The fold changes between St63 and St60 or St63dNC (B and D-F), and between St63dNC and the average of the two notochord samples (F) were indicated. The samples of St60, St63 and St63dNC were the same as in Fig. 1. Data were mean ± SD of three technical replications.

The last of the 4 most highly expressed genes in St63 sample was Scppa2, one of the secretory calcium-binding phosphoprotein (SCPP) genes. SCPPs are involved in the mineralization of bone, dentin, enameloid, and enamel. Among zebrafish, frog and human, Scppa2 has been identified only in frog and its expression is strong in both osteoblasts surrounding bone and osteocytes embedded in bone (Kawasaki 2009). The expression level of every exon of scppa2 was also analyzed and found to be the same as the scppa2 gene (Fig. 3C, D, E).

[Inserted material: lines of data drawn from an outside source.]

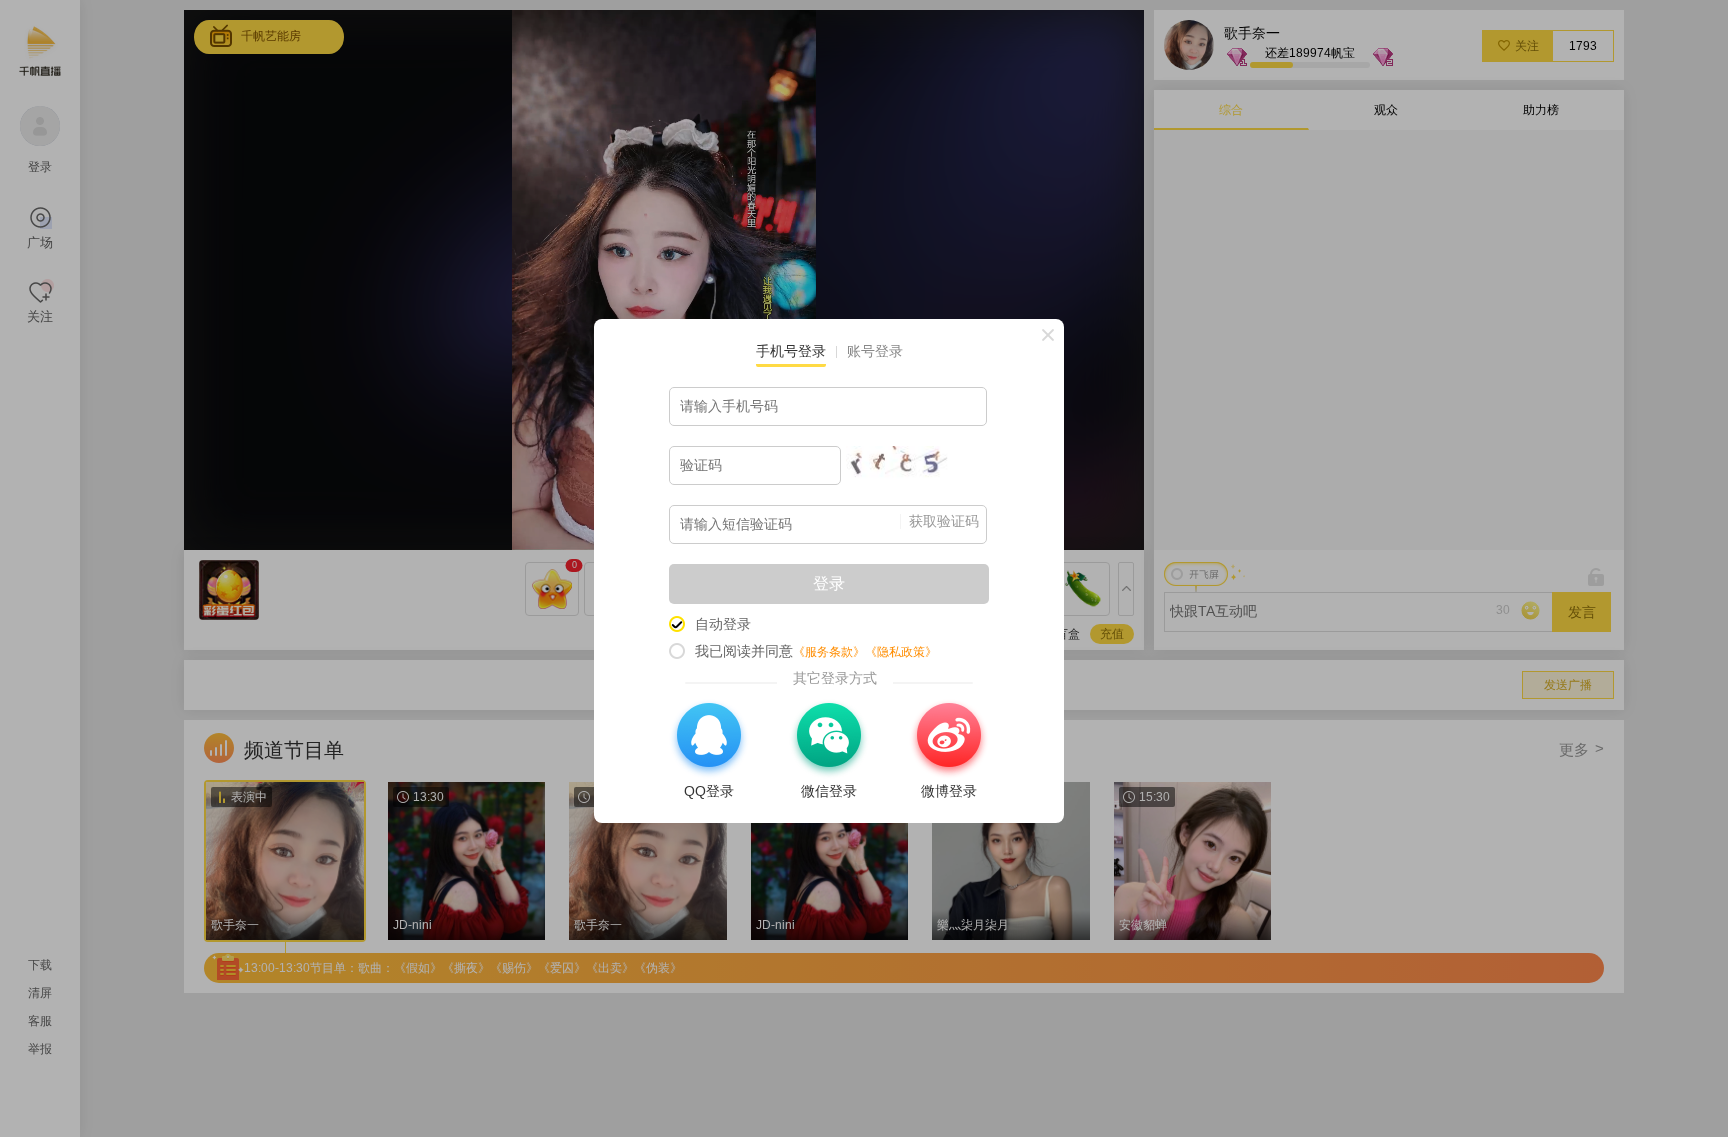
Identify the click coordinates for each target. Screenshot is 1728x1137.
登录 (829, 583)
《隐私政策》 (901, 652)
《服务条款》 (829, 652)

To further confirm the regulation of olfm4 and scppa2, we carried out RT-PCR analysis on independent RNA samples and observed similar regulation patterns (Fig. 3F vs. E). More importantly, when the expression in two different preparations of the stage 63 tail notochord (Nakajima et al. 2019) was analyzed, we observed 493- and 64-fold higher expression in the notochord samples compared to the rest of the tail (St63dNC) for olfm4 and scppa2, respectively, supporting the notochord-enriched expression of these two genes as discovered by RNA-Seq. Finally, in situ hybridization showed both were highly expressed in the notochordal tissues at stage 62 (Fig. 4) but at low or non-detectable levels at stage 60 (Supplemental Fig. 1) (note that we did not use the tail at stage 63 for in situ hybridization because the notochord at stage 63 has already shrunk significantly, making it difficult to accurately identify tissue/cell types morphologically (Nakajima et al. 2018; Nakajima et al. 2019)). The olfm4 mRNA was highly restricted to the outer sheath cells while scppa2 mRNA was expressed in outer sheath cells and connective tissue sheath (Fig. 4). These gene expression patterns support notochord-specific role of these two genes during tail resorption.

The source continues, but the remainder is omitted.